Em linhas gerais, funcionários e prestadores de serviço são submetidos a revistas manuais para entrar nas penitenciárias. Mas, pelo regimento interno, isso não é permitido com advogados a trabalho. Dessa forma, a única checagem desse profissional é pelo detector de metal. "Não apitou, pode entrar", diz Adriana Martorelli, da OAB.

Embora, em geral, os advogados não tenham acesso direto ao preso (ambos são separados por vidro ou telas), todo preso atendido por seu defensor deve ser revistado.

As vistorias atingem também as comidas e correspondências recebidas por presos.

Para a presidente da comissão da OAB, combater a entrada de celulares é tão importante quanto impedir armas e drogas nas prisões.

BLOQUEADORES

Além do controle de entrada dos aparelhos, outra estratégia discutida há mais de uma década é bloquear seu funcionamento nos presídios.

A implantação de bloqueadores de celulares foi prometida pelo governo no Estado inteiro no início dos anos 2000, mas isso não aconteceu.

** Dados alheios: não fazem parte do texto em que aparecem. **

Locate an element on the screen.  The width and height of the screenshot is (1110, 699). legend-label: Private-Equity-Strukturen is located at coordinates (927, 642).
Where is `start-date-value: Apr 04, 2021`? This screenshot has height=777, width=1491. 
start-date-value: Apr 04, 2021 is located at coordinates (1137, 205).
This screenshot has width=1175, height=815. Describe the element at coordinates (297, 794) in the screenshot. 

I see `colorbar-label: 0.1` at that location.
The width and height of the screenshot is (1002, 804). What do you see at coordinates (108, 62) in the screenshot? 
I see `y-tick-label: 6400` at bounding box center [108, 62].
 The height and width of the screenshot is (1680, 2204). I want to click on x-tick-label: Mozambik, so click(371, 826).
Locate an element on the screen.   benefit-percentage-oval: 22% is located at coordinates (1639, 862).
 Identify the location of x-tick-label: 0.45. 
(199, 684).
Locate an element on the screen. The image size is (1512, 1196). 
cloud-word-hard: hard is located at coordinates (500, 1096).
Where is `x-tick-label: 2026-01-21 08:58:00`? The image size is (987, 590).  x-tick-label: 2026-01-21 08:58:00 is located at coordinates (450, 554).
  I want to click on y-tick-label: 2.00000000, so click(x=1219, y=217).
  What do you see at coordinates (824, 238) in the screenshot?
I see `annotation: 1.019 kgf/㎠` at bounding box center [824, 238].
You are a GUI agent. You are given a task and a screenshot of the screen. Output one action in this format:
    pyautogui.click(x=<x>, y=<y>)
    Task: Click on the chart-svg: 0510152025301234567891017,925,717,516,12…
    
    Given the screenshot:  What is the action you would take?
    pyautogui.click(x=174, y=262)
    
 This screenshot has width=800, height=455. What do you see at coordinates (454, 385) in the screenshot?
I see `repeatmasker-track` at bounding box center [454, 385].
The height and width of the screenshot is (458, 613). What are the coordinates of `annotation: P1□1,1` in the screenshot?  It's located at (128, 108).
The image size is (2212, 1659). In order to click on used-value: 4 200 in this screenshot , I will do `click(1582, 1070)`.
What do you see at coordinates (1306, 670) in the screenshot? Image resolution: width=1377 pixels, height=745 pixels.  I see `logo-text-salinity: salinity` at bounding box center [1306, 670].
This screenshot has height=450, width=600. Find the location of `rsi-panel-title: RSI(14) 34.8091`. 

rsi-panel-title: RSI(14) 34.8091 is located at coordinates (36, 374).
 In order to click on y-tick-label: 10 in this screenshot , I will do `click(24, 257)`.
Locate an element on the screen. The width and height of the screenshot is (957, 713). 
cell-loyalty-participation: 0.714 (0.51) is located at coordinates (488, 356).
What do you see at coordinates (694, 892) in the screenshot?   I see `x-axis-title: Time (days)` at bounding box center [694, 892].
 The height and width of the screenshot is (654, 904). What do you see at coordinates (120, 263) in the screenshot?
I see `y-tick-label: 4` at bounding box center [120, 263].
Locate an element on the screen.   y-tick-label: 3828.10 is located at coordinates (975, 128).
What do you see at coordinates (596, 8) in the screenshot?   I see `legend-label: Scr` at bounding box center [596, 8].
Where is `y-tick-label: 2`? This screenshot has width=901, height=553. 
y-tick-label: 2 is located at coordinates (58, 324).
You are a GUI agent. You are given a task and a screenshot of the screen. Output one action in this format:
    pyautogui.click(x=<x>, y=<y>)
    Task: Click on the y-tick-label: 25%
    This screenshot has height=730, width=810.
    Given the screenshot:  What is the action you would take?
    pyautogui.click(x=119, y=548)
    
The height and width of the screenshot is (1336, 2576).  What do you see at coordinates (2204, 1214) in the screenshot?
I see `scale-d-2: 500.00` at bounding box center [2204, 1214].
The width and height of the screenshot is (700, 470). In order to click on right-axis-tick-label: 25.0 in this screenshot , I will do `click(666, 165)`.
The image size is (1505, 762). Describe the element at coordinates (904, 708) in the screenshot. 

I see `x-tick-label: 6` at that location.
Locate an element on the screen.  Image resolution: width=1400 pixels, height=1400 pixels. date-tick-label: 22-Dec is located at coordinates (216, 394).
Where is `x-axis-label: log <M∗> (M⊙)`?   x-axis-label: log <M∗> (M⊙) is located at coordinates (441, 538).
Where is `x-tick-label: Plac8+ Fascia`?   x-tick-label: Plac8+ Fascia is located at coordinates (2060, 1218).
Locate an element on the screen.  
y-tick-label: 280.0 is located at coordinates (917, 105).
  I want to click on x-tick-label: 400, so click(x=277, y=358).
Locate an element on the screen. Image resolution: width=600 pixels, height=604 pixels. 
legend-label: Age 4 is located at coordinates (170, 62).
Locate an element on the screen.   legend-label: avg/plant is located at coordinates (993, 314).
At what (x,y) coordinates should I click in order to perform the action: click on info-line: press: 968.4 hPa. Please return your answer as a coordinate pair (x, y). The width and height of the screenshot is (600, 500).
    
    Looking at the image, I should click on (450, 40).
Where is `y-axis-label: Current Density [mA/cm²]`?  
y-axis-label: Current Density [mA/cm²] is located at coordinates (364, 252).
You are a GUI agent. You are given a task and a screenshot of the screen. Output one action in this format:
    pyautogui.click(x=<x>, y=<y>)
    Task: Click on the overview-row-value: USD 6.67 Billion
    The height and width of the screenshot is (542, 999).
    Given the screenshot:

Em 2011, por exemplo, segundo interceptações telefônicas feitas pela Polícia Federal, presos da Penitenciária 2 de Presidente Venceslau, interior de SP, ficaram mais de nove horas e meia em ligação de forma ininterrupta.

O teor das conversas envolvia a distribuição de maconha e cocaína pelo país.

O Estado atribui problemas de tecnologia para a maioria dos presídios continuar sem os bloqueadores –que podem atrapalhar a vizinhança.